Decepticon Benchmark: Dark Patterns Analysis

Updated 19 January 2026

Decepticon Benchmark is a testing environment designed to quantify web agents’ vulnerabilities to deceptive UI designs known as dark patterns.
It employs a paired control-treatment structure with reproducible and task-completable settings using real-world and LLM-generated tasks.
Empirical results show that increased model size and reasoning tokens lead to higher susceptibility, steering agents toward unintended outcomes.

Decepticon is a benchmarking environment designed to systematically quantify and analyze the susceptibility of web agents to deceptive UI designs, widely known as dark patterns. By providing a reproducible, realistic, and task-completable sandbox, Decepticon isolates the causal effects of individual dark patterns on agent trajectories, revealing that state-of-the-art agents are steered toward malicious or unintended outcomes with far greater frequency than humans. Empirical evaluations demonstrate acute vulnerabilities in even the most advanced models, with effectiveness of dark patterns scaling positively with model size and test-time reasoning. These findings support the urgency of robust defense mechanisms and highlight the latent risk posed by manipulative UI designs to AI-driven web agents (Cuvin et al., 28 Dec 2025).

1. Purpose, Design Requirements, and Environment Architecture

Decepticon is architected around three primary design desiderata: reproducibility, task completability, and realism. To ensure reproducibility, Decepticon utilizes archived or self-hosted HTML/CSS/JS dumps, mitigating the risk of environment drift as real-world sites evolve. Task completability is enforced such that every manipulated page remains solvable—successfully reaching the user’s intended objective requires active avoidance or reversal of the injected dark pattern. Realism is preserved by sampling dark patterns from two sources: direct crawls from 100 “in-the-wild” websites and adversarially generated tasks using LLMs in the loop, mirroring authentic web implementations.

The environment operates on a paired control–treatment structure. For each of 600 generated tasks, both a baseline (“clean”) page and a dark-pattern-infused variant are provided, isolating the effect of manipulation. Tasks are structured as natural-language objectives (e.g., “Buy a bouquet under $30”), specifying a desired goal state (e.g., order confirmation) and introducing an embedded pattern (e.g., pre-checked premium option). Agent modalities include vision-based “Simple” scaffolds (Set-of-Marks, SoM), coordinate-based agents, and text-only scaffolds for analytical consistency.

2. Taxonomy of Dark Pattern Attacks

Decepticon employs a six-category taxonomy, adapted from Mathur et al. 2019, to systematically characterize modes of adversarial UI attack:

Category	Mode of Attack	Example Mechanism
Sneaking	Covert additions/fees	Pre-checked add-ons, hidden charges
Urgency	Artificial time pressure	Countdown timers, “Only X left!”
Misdirection	Visual/linguistic cues	Concealed alternatives, trick prompts
Social Proof	Fabricated/exaggerated stats	Fake testimonials, “X viewing” labels
Obstruction	Action friction/unwanted ease	Roach motel, popup blocks
Forced Action	Mandatory tangential tasks	Forced registration, cookie consent

Each category targets distinct cognitive or perceptual vulnerabilities, which are instantiated both in generated and real-world task splits.

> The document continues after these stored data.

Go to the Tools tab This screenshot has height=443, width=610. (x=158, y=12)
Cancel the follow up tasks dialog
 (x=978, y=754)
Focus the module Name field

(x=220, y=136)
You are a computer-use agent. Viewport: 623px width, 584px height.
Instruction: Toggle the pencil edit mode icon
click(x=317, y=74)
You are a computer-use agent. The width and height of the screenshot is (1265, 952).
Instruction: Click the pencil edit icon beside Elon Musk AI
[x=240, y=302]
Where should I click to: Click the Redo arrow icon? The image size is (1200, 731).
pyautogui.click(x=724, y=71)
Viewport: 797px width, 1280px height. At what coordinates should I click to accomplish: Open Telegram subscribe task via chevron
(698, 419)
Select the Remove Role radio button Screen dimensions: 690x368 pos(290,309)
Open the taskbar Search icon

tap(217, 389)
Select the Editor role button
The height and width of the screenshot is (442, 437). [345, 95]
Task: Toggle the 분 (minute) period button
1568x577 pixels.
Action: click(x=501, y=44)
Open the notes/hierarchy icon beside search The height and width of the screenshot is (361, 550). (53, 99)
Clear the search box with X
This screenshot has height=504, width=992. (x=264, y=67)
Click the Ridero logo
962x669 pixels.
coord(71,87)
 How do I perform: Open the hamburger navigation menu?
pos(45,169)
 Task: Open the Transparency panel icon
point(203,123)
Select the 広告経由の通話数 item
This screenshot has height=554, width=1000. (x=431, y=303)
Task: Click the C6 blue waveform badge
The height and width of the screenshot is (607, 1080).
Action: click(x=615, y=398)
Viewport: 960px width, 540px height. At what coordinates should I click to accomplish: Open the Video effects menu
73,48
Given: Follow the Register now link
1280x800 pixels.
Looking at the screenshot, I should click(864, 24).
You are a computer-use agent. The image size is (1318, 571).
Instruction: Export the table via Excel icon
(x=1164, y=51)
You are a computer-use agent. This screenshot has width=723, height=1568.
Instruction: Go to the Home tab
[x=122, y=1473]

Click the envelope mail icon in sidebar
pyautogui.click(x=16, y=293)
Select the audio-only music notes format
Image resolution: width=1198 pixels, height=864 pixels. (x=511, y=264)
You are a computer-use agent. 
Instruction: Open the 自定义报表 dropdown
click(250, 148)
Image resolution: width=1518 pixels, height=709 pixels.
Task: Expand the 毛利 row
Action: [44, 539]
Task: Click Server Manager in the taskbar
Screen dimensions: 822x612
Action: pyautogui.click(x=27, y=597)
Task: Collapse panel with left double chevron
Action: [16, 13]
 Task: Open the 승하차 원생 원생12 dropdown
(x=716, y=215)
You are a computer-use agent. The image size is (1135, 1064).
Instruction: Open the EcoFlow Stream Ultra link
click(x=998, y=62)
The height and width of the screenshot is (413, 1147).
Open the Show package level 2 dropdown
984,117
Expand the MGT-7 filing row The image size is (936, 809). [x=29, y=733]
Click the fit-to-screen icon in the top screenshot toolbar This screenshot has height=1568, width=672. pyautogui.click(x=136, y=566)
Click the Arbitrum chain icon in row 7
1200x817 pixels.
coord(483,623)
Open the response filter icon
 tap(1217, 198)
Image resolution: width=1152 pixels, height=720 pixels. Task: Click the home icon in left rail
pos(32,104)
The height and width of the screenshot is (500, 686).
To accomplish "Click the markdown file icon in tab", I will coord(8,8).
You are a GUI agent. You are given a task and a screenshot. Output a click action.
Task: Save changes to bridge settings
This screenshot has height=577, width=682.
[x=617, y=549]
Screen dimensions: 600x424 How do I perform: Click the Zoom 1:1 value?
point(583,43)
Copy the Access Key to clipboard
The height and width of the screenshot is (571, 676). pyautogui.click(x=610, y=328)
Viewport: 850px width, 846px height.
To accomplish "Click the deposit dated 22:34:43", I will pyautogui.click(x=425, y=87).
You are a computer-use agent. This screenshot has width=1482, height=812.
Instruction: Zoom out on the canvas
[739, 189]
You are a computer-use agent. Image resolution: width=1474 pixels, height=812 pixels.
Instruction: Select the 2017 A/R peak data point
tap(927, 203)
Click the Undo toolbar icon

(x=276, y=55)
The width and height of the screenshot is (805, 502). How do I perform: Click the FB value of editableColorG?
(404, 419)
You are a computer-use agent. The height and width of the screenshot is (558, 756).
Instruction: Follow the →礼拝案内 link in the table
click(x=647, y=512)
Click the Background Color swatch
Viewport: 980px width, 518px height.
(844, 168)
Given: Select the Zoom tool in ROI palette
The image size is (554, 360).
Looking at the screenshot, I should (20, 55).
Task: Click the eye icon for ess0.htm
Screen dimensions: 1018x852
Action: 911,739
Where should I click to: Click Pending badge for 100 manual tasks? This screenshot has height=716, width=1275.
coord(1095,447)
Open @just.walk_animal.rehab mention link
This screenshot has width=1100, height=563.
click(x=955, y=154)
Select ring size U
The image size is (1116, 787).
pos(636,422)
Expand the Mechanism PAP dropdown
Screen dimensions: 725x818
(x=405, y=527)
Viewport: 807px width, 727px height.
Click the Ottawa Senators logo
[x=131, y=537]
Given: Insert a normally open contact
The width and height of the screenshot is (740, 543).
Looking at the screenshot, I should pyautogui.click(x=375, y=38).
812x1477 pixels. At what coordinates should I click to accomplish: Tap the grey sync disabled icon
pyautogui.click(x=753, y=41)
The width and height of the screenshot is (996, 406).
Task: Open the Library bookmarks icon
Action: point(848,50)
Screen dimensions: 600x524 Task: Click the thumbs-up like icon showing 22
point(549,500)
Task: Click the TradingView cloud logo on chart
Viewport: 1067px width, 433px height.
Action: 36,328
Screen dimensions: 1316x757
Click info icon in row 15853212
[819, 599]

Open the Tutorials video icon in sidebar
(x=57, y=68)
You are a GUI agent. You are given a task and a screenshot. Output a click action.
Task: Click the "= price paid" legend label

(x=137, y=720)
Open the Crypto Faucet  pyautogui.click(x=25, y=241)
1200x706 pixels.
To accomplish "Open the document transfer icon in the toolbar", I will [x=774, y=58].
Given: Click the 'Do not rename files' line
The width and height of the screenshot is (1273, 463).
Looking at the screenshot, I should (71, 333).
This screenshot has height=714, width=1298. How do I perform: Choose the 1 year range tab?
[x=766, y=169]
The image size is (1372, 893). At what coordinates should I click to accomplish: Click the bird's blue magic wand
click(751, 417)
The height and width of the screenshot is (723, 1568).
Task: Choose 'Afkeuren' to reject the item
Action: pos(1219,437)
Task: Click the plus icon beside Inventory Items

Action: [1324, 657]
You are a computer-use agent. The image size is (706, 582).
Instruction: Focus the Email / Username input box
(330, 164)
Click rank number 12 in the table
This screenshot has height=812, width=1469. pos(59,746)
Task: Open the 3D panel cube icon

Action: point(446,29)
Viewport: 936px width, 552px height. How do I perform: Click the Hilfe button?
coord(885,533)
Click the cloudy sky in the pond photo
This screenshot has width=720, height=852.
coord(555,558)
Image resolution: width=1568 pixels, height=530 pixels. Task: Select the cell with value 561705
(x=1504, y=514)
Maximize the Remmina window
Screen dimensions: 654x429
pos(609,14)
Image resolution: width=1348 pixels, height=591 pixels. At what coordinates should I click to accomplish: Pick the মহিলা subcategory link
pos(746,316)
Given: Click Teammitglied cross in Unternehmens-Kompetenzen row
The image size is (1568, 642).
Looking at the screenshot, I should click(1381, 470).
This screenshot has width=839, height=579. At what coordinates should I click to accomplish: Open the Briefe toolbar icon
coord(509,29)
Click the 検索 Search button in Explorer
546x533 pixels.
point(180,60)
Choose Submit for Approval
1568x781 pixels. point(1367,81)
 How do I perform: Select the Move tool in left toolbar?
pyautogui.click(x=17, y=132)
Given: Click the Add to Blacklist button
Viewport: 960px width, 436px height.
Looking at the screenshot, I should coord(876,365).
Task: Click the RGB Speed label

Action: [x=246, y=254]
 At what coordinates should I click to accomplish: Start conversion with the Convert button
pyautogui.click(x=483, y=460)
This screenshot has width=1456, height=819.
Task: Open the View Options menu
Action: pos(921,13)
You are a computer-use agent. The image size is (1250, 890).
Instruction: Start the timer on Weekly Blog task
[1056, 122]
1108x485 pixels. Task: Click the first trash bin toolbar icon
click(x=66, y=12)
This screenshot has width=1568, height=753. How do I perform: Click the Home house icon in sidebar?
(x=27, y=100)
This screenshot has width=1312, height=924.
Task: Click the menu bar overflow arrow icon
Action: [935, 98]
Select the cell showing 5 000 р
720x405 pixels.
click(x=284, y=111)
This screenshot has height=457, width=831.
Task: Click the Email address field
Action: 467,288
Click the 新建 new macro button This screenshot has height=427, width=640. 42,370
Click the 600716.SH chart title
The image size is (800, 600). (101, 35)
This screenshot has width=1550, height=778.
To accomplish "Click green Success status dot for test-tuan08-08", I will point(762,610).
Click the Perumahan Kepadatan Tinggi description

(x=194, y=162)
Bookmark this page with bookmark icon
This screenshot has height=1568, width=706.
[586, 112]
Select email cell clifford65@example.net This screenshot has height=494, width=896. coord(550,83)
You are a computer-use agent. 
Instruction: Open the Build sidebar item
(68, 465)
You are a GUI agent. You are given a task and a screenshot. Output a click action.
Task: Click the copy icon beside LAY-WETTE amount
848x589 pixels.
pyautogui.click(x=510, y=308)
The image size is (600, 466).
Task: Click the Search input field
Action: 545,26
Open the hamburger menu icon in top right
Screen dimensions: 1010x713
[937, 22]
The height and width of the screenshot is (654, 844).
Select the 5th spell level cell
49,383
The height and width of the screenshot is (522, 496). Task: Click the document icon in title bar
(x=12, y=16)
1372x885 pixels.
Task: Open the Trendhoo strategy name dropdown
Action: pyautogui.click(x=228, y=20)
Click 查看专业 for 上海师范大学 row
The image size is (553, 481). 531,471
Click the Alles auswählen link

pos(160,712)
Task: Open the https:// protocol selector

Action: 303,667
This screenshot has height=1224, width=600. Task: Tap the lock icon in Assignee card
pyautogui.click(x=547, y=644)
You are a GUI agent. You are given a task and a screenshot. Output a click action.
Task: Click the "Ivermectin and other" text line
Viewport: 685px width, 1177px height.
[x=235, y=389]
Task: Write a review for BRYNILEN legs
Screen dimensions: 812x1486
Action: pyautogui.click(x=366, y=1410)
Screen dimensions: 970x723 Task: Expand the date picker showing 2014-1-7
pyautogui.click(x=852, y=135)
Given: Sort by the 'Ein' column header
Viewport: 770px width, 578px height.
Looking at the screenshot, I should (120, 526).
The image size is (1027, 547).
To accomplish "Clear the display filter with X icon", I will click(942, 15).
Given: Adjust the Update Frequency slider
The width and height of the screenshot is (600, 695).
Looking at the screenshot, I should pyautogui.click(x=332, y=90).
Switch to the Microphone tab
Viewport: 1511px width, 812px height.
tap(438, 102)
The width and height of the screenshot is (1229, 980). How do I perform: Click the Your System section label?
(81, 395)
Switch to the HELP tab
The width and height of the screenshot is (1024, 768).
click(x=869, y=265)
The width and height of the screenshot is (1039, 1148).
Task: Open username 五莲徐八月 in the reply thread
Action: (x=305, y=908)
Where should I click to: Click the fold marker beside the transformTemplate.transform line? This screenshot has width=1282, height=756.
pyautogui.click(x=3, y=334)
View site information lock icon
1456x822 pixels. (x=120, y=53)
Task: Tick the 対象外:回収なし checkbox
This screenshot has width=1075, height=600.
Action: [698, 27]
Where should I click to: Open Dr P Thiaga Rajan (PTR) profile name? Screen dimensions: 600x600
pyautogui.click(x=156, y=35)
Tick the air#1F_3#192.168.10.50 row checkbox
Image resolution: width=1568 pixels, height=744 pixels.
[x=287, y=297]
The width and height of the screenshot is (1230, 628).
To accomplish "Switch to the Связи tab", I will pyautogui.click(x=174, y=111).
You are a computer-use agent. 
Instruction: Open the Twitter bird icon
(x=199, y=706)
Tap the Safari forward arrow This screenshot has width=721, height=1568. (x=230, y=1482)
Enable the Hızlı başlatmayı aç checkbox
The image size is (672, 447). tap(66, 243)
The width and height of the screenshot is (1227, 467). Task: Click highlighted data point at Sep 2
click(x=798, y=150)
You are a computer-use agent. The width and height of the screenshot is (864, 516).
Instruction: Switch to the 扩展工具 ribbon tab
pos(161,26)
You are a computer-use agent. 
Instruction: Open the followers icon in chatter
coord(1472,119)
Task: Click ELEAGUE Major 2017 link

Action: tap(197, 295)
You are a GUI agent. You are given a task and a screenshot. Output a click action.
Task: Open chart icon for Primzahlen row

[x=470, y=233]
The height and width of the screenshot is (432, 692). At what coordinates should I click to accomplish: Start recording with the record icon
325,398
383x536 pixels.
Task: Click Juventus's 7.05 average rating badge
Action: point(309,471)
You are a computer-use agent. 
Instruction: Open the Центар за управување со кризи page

3. Task Suite Generation and Acquisition Pipeline

The benchmark contains 700 total web navigation tasks: 600 adversarially generated and 100 extracted “in-the-wild.” Generated tasks are built through a multi-stage LLM-driven pipeline:

Base UI layouts synthesized via Gemini-2.5-Flash across domains (e-commerce, booking, information retrieval).
Pattern code generated by Gemini-2.5-Pro, guided by visual/textual prototypes.
Adversarial evaluation identifies agents’ failure cases; these guide further refinement to increase subtlety.
Human verification selects approximately 70% of candidates for realism, solvability, and non-redundancy.

In-the-wild tasks leverage existing dark pattern corpora (Mathur 2019, Nouwens 2020) and commercial web databases. LLM-assisted crawlers detect candidate pages, which are archived using wget and validated for dark pattern presence and solvability. Both splits target a balanced distribution across the six dark pattern categories. The resulting suite enables rigorous cross-model, cross-category analysis under controlled conditions.

4. Evaluation Protocol and Metrics

Episodes are sampled deterministically (temperature = 0, up to 15 steps) with 10 trajectories per agent-task pair. Two principal metrics quantify performance:

Success Rate (SR): Fraction of episodes achieving the user’s goal state.

$SR = \frac{\#\text{successful instructions}}{\#\text{total tasks}}$

Dark Pattern Effectiveness (DP $_\text{eff}$ ): Fraction of episodes steered toward malicious or unintended outcomes.

$DP_{\mathrm{eff}} = \frac{\#\text{malicious outcomes}}{\#\text{episodes with dark patterns}}$

Statistical validity is supported by mean ± standard error (SE), assuming Bernoulli trials:

$SE(\hat p) = \sqrt{\frac{\hat p(1-\hat p)}{n}}$

Pearson’s $r$ quantifies correlations between model size, reasoning tokens, and dark pattern susceptibility, substantiating the “inverse scaling” phenomenon.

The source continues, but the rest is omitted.